Exercise aim = The material below contains a line with "The image size is (500, 194)." and a line with "Task: Click the Прием лекарств legend icon". Copy exactly those two lines and all lines between them.

Supplied material =
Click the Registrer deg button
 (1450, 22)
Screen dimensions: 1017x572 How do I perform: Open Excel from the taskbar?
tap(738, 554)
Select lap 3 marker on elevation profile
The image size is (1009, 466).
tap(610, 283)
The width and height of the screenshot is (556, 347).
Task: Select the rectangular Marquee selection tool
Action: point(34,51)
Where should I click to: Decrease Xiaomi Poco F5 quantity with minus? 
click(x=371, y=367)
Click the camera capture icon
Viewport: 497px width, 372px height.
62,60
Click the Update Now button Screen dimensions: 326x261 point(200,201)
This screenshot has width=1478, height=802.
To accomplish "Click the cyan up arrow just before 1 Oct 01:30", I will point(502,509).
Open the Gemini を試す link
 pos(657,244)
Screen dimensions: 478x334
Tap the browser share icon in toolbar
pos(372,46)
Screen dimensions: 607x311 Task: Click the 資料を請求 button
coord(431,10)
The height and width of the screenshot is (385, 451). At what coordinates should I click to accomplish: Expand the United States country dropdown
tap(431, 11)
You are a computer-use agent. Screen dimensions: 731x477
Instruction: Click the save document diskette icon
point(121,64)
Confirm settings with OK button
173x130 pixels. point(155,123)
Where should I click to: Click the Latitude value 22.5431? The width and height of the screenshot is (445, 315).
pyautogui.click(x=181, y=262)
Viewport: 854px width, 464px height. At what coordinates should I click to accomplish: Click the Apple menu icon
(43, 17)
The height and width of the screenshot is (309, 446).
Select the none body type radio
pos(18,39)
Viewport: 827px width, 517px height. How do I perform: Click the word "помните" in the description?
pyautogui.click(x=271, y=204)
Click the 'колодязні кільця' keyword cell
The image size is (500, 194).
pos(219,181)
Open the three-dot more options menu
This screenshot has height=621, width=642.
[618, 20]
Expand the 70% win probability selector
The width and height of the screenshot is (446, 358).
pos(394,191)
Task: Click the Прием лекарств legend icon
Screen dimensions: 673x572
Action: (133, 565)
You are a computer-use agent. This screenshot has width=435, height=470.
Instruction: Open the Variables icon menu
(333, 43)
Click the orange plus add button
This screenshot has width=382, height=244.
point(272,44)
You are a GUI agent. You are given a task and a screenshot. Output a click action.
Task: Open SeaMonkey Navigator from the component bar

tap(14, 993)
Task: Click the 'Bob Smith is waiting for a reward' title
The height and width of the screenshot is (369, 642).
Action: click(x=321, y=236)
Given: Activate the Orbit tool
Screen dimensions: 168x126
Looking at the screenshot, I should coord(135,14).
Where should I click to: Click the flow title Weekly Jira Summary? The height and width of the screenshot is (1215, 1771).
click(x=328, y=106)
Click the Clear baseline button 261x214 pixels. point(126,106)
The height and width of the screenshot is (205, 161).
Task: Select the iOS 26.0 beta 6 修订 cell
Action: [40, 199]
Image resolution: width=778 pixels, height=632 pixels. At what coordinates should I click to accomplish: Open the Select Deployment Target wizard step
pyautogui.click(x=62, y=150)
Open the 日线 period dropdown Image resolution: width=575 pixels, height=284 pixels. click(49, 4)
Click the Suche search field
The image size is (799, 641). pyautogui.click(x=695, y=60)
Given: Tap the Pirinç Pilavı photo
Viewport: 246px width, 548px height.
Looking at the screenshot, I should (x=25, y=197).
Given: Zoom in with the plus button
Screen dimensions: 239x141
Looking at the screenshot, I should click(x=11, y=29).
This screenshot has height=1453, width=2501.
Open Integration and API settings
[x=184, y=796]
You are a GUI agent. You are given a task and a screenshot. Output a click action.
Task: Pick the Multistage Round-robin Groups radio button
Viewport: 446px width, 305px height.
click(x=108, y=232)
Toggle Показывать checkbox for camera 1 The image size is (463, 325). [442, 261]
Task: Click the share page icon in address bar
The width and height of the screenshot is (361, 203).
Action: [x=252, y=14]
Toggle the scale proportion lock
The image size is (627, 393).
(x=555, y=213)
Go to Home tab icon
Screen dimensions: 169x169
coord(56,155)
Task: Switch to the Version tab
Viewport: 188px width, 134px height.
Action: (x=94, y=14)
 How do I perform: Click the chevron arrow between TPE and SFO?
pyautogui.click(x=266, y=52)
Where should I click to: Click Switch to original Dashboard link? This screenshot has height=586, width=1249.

Your solution =
The image size is (500, 194).
pos(219,181)
Open the three-dot more options menu
This screenshot has height=621, width=642.
[618, 20]
Expand the 70% win probability selector
The width and height of the screenshot is (446, 358).
pos(394,191)
Task: Click the Прием лекарств legend icon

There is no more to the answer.